- Exercise aim -
Transcribe all of the entries, matching each one exactly.

- Raw data -
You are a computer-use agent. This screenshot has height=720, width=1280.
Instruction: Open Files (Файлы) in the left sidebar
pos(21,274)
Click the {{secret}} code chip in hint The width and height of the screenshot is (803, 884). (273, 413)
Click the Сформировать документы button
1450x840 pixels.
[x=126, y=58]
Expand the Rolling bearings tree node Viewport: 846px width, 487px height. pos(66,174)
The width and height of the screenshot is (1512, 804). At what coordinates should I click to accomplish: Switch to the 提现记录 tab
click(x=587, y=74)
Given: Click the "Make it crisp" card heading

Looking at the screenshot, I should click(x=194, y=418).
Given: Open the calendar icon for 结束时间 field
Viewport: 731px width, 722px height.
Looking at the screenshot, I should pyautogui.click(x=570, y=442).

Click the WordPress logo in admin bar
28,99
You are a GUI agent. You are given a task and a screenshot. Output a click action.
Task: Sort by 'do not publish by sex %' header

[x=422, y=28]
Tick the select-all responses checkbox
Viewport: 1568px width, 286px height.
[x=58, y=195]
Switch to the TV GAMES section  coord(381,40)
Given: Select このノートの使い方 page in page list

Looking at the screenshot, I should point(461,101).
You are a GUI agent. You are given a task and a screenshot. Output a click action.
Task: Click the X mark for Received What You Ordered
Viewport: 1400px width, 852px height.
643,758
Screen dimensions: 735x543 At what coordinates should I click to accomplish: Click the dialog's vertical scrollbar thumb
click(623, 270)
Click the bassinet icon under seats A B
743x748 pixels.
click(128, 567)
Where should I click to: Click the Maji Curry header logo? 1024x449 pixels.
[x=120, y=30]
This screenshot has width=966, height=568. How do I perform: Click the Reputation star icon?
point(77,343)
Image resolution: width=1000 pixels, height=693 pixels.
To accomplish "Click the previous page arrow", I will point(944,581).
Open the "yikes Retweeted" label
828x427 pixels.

- Task solution -
You are a computer-use agent. This screenshot has height=720, width=1280.
Instruction: Open Files (Файлы) in the left sidebar
pos(21,274)
Click the {{secret}} code chip in hint The width and height of the screenshot is (803, 884). (273, 413)
Click the Сформировать документы button
1450x840 pixels.
[x=126, y=58]
Expand the Rolling bearings tree node Viewport: 846px width, 487px height. pos(66,174)
The width and height of the screenshot is (1512, 804). At what coordinates should I click to accomplish: Switch to the 提现记录 tab
click(x=587, y=74)
Given: Click the "Make it crisp" card heading

Looking at the screenshot, I should click(x=194, y=418).
Given: Open the calendar icon for 结束时间 field
Viewport: 731px width, 722px height.
Looking at the screenshot, I should pyautogui.click(x=570, y=442).

Click the WordPress logo in admin bar
28,99
You are a GUI agent. You are given a task and a screenshot. Output a click action.
Task: Sort by 'do not publish by sex %' header

[x=422, y=28]
Tick the select-all responses checkbox
Viewport: 1568px width, 286px height.
[x=58, y=195]
Switch to the TV GAMES section  coord(381,40)
Given: Select このノートの使い方 page in page list

Looking at the screenshot, I should point(461,101).
You are a GUI agent. You are given a task and a screenshot. Output a click action.
Task: Click the X mark for Received What You Ordered
Viewport: 1400px width, 852px height.
643,758
Screen dimensions: 735x543 At what coordinates should I click to accomplish: Click the dialog's vertical scrollbar thumb
click(623, 270)
Click the bassinet icon under seats A B
743x748 pixels.
click(128, 567)
Where should I click to: Click the Maji Curry header logo? 1024x449 pixels.
[x=120, y=30]
This screenshot has width=966, height=568. How do I perform: Click the Reputation star icon?
point(77,343)
Image resolution: width=1000 pixels, height=693 pixels.
To accomplish "Click the previous page arrow", I will point(944,581).
Open the "yikes Retweeted" label
828x427 pixels.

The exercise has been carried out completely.